_What you will do_
Each entry needs to be retyped exactly, with nothing added or dropped.

*** Begin section ***

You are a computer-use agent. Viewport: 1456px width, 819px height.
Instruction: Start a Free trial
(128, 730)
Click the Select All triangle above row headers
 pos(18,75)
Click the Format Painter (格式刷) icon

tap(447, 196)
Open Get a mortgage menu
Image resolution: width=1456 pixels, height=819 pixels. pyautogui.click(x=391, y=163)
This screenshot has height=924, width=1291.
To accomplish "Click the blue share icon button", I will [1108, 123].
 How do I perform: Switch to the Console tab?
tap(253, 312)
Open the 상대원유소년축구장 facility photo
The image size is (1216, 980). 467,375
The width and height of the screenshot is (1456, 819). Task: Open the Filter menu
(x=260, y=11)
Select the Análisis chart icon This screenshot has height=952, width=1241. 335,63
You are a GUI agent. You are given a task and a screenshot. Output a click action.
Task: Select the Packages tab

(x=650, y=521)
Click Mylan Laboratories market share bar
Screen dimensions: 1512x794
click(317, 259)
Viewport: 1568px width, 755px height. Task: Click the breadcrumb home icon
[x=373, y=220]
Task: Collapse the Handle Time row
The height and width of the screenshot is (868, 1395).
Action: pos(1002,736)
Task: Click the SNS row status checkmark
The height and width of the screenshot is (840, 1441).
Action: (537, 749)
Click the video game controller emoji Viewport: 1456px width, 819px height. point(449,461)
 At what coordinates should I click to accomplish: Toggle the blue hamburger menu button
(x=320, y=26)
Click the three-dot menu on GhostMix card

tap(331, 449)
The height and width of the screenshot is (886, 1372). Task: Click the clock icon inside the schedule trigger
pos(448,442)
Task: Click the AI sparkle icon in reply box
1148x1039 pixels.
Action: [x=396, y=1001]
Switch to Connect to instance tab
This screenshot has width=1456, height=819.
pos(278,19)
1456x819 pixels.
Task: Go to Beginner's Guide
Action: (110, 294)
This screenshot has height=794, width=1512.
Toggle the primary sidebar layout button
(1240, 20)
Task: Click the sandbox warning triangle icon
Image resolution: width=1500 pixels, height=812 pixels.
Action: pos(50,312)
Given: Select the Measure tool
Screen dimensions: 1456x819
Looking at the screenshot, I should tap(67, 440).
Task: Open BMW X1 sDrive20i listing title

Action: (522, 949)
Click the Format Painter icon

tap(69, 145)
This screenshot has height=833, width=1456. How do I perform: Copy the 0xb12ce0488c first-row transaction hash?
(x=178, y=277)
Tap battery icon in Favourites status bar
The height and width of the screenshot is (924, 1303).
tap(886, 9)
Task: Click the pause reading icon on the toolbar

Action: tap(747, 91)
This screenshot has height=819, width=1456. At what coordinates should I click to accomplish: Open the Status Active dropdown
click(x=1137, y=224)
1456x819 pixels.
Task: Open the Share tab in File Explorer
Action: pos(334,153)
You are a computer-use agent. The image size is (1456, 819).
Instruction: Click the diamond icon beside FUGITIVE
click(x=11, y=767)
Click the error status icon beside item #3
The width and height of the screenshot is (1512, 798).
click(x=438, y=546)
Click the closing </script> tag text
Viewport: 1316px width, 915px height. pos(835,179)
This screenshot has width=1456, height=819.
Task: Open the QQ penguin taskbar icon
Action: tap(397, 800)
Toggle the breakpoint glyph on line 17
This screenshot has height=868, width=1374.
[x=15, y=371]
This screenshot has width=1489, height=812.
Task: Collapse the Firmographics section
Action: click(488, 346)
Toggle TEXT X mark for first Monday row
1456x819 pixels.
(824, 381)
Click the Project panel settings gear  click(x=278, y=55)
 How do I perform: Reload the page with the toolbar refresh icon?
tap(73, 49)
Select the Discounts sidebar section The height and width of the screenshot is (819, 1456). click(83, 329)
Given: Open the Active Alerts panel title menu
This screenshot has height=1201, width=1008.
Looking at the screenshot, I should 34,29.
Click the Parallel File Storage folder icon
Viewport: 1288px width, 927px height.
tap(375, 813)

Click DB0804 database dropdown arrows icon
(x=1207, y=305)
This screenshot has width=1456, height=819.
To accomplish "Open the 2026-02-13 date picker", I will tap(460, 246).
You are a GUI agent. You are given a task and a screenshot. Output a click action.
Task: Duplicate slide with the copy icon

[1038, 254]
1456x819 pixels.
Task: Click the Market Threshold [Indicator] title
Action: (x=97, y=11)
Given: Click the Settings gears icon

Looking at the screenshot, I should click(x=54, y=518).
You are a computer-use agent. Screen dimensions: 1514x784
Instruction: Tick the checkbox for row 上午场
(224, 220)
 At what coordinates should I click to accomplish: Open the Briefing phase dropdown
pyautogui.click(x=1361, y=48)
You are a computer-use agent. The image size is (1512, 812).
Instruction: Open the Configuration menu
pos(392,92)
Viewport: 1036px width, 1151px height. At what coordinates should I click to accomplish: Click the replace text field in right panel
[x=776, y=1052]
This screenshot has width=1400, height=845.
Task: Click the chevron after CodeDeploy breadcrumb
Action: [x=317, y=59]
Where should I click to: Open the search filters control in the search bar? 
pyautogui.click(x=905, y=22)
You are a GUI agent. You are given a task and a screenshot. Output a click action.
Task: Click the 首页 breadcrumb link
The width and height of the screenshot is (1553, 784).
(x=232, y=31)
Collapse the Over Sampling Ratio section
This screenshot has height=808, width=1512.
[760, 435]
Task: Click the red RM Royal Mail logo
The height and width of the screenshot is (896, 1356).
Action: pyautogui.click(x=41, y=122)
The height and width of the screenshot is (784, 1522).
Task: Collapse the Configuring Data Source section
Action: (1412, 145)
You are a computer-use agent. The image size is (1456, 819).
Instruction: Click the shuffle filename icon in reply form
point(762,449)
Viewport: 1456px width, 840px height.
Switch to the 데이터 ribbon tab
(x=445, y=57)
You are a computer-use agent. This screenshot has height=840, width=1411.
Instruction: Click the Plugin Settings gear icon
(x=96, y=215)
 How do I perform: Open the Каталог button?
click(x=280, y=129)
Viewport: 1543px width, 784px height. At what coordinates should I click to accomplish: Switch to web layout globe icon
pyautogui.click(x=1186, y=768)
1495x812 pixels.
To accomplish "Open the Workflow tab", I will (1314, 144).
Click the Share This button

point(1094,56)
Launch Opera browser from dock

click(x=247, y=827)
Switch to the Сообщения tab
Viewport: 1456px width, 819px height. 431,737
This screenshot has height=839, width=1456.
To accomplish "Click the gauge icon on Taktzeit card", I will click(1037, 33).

*** End section ***

_Exercise solution_
You are a computer-use agent. Viewport: 1456px width, 819px height.
Instruction: Start a Free trial
(128, 730)
Click the Select All triangle above row headers
 pos(18,75)
Click the Format Painter (格式刷) icon

tap(447, 196)
Open Get a mortgage menu
Image resolution: width=1456 pixels, height=819 pixels. pyautogui.click(x=391, y=163)
This screenshot has height=924, width=1291.
To accomplish "Click the blue share icon button", I will [1108, 123].
 How do I perform: Switch to the Console tab?
tap(253, 312)
Open the 상대원유소년축구장 facility photo
The image size is (1216, 980). 467,375
The width and height of the screenshot is (1456, 819). Task: Open the Filter menu
(x=260, y=11)
Select the Análisis chart icon This screenshot has height=952, width=1241. 335,63
You are a GUI agent. You are given a task and a screenshot. Output a click action.
Task: Select the Packages tab

(x=650, y=521)
Click Mylan Laboratories market share bar
Screen dimensions: 1512x794
click(317, 259)
Viewport: 1568px width, 755px height. Task: Click the breadcrumb home icon
[x=373, y=220]
Task: Collapse the Handle Time row
The height and width of the screenshot is (868, 1395).
Action: pos(1002,736)
Task: Click the SNS row status checkmark
The height and width of the screenshot is (840, 1441).
Action: (537, 749)
Click the video game controller emoji Viewport: 1456px width, 819px height. point(449,461)
 At what coordinates should I click to accomplish: Toggle the blue hamburger menu button
(x=320, y=26)
Click the three-dot menu on GhostMix card

tap(331, 449)
The height and width of the screenshot is (886, 1372). Task: Click the clock icon inside the schedule trigger
pos(448,442)
Task: Click the AI sparkle icon in reply box
1148x1039 pixels.
Action: [x=396, y=1001]
Switch to Connect to instance tab
This screenshot has width=1456, height=819.
pos(278,19)
1456x819 pixels.
Task: Go to Beginner's Guide
Action: (110, 294)
This screenshot has height=794, width=1512.
Toggle the primary sidebar layout button
(1240, 20)
Task: Click the sandbox warning triangle icon
Image resolution: width=1500 pixels, height=812 pixels.
Action: pos(50,312)
Given: Select the Measure tool
Screen dimensions: 1456x819
Looking at the screenshot, I should tap(67, 440).
Task: Open BMW X1 sDrive20i listing title

Action: (522, 949)
Click the Format Painter icon

tap(69, 145)
This screenshot has height=833, width=1456. How do I perform: Copy the 0xb12ce0488c first-row transaction hash?
(x=178, y=277)
Tap battery icon in Favourites status bar
The height and width of the screenshot is (924, 1303).
tap(886, 9)
Task: Click the pause reading icon on the toolbar

Action: tap(747, 91)
This screenshot has height=819, width=1456. At what coordinates should I click to accomplish: Open the Status Active dropdown
click(x=1137, y=224)
1456x819 pixels.
Task: Open the Share tab in File Explorer
Action: pos(334,153)
You are a computer-use agent. The image size is (1456, 819).
Instruction: Click the diamond icon beside FUGITIVE
click(x=11, y=767)
Click the error status icon beside item #3
The width and height of the screenshot is (1512, 798).
click(x=438, y=546)
Click the closing </script> tag text
Viewport: 1316px width, 915px height. pos(835,179)
This screenshot has width=1456, height=819.
Task: Open the QQ penguin taskbar icon
Action: tap(397, 800)
Toggle the breakpoint glyph on line 17
This screenshot has height=868, width=1374.
[x=15, y=371]
This screenshot has width=1489, height=812.
Task: Collapse the Firmographics section
Action: click(488, 346)
Toggle TEXT X mark for first Monday row
1456x819 pixels.
(824, 381)
Click the Project panel settings gear  click(x=278, y=55)
 How do I perform: Reload the page with the toolbar refresh icon?
tap(73, 49)
Select the Discounts sidebar section The height and width of the screenshot is (819, 1456). click(83, 329)
Given: Open the Active Alerts panel title menu
This screenshot has height=1201, width=1008.
Looking at the screenshot, I should 34,29.
Click the Parallel File Storage folder icon
Viewport: 1288px width, 927px height.
tap(375, 813)

Click DB0804 database dropdown arrows icon
(x=1207, y=305)
This screenshot has width=1456, height=819.
To accomplish "Open the 2026-02-13 date picker", I will tap(460, 246).
You are a GUI agent. You are given a task and a screenshot. Output a click action.
Task: Duplicate slide with the copy icon

[1038, 254]
1456x819 pixels.
Task: Click the Market Threshold [Indicator] title
Action: (x=97, y=11)
Given: Click the Settings gears icon

Looking at the screenshot, I should click(x=54, y=518).
You are a computer-use agent. Screen dimensions: 1514x784
Instruction: Tick the checkbox for row 上午场
(224, 220)
 At what coordinates should I click to accomplish: Open the Briefing phase dropdown
pyautogui.click(x=1361, y=48)
You are a computer-use agent. The image size is (1512, 812).
Instruction: Open the Configuration menu
pos(392,92)
Viewport: 1036px width, 1151px height. At what coordinates should I click to accomplish: Click the replace text field in right panel
[x=776, y=1052]
This screenshot has width=1400, height=845.
Task: Click the chevron after CodeDeploy breadcrumb
Action: [x=317, y=59]
Where should I click to: Open the search filters control in the search bar? 
pyautogui.click(x=905, y=22)
You are a GUI agent. You are given a task and a screenshot. Output a click action.
Task: Click the 首页 breadcrumb link
The width and height of the screenshot is (1553, 784).
(x=232, y=31)
Collapse the Over Sampling Ratio section
This screenshot has height=808, width=1512.
[760, 435]
Task: Click the red RM Royal Mail logo
The height and width of the screenshot is (896, 1356).
Action: pyautogui.click(x=41, y=122)
The height and width of the screenshot is (784, 1522).
Task: Collapse the Configuring Data Source section
Action: (1412, 145)
You are a computer-use agent. The image size is (1456, 819).
Instruction: Click the shuffle filename icon in reply form
point(762,449)
Viewport: 1456px width, 840px height.
Switch to the 데이터 ribbon tab
(x=445, y=57)
You are a computer-use agent. This screenshot has height=840, width=1411.
Instruction: Click the Plugin Settings gear icon
(x=96, y=215)
 How do I perform: Open the Каталог button?
click(x=280, y=129)
Viewport: 1543px width, 784px height. At what coordinates should I click to accomplish: Switch to web layout globe icon
pyautogui.click(x=1186, y=768)
1495x812 pixels.
To accomplish "Open the Workflow tab", I will (1314, 144).
Click the Share This button

point(1094,56)
Launch Opera browser from dock

click(x=247, y=827)
Switch to the Сообщения tab
Viewport: 1456px width, 819px height. 431,737
This screenshot has height=839, width=1456.
To accomplish "Click the gauge icon on Taktzeit card", I will click(1037, 33).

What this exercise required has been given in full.